Texte extrait —
○ ○ ○ ○ ○

Décidément, les Britanniques ne font jamais rien comme tout le monde, par Marion van Renterghem

Décidément, les Britanniques ne font jamais rien comme tout le monde. Le Premier ministre que les rescapés du Brexit viennent de porter au pouvoir avec une majorité écrasante semble une incongruité à contre-courant de la vague populiste de l’Occident et de ses leaders tonitruants. Un homme raisonnable, calme, au parcours d’avocat et de procureur général exemplaire, mais sans charisme particulier, qui ne brille pas dans les discours, ne promet pas la lune et ne cherche pas dans les immigrés, les riches, les élites ou les normes du marché européen les boucs émissaires à tous les maux du pays.

Comme une bizarre réincarnation d’Angela Merkel dans un océan de Trump, de Poutine, de Milei, de Le Pen et d’Orban triomphants. Keir Starmer, dont les yeux ébahis et les cheveux étrangement lissés sur le côté me font toujours irrésistiblement penser au mari de Samantha dans Ma sorcière bien-aimée, est devenu un pôle de stabilité aux portes d’une Union européenne bousculée par la guerre et hantée par la montée du national-populisme, face à une France en pleine pagaille politique qui ne sait plus où elle habite.

○ ○ ○ ○ ○

Données fournies —
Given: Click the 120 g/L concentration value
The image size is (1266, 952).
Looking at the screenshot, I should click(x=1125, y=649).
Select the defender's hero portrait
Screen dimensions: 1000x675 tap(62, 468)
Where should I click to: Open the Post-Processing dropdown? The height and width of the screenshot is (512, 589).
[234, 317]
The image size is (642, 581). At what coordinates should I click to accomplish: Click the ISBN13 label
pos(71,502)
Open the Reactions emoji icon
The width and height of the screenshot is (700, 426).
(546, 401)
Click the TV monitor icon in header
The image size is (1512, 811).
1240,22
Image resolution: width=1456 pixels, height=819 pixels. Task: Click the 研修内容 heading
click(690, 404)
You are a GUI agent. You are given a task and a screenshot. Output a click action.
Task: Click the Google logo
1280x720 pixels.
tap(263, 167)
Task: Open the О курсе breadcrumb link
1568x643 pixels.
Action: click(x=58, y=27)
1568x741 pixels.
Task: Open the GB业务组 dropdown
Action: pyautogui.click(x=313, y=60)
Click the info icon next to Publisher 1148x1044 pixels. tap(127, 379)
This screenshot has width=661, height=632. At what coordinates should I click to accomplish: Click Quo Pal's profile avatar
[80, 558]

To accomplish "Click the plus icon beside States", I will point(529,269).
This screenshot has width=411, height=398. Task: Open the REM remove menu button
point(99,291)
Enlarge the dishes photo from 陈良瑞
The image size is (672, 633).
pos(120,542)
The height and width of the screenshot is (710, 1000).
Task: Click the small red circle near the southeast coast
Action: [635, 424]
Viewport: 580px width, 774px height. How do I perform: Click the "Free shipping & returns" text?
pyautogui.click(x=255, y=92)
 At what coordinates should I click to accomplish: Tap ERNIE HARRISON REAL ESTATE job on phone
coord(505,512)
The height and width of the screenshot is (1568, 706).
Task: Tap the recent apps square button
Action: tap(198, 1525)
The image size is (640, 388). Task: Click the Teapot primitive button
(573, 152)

○ ○ ○ ○ ○

Votre objectif — Recopiez fidèlement un passage du texte extrait : commencez aux mots « Comme une bizarre » et arrêtez-vous après les mots « où elle habite. ». Appuyez-vous uniquement sur le texte extrait.

Réponse attendue —
Comme une bizarre réincarnation d’Angela Merkel dans un océan de Trump, de Poutine, de Milei, de Le Pen et d’Orban triomphants. Keir Starmer, dont les yeux ébahis et les cheveux étrangement lissés sur le côté me font toujours irrésistiblement penser au mari de Samantha dans Ma sorcière bien-aimée, est devenu un pôle de stabilité aux portes d’une Union européenne bousculée par la guerre et hantée par la montée du national-populisme, face à une France en pleine pagaille politique qui ne sait plus où elle habite.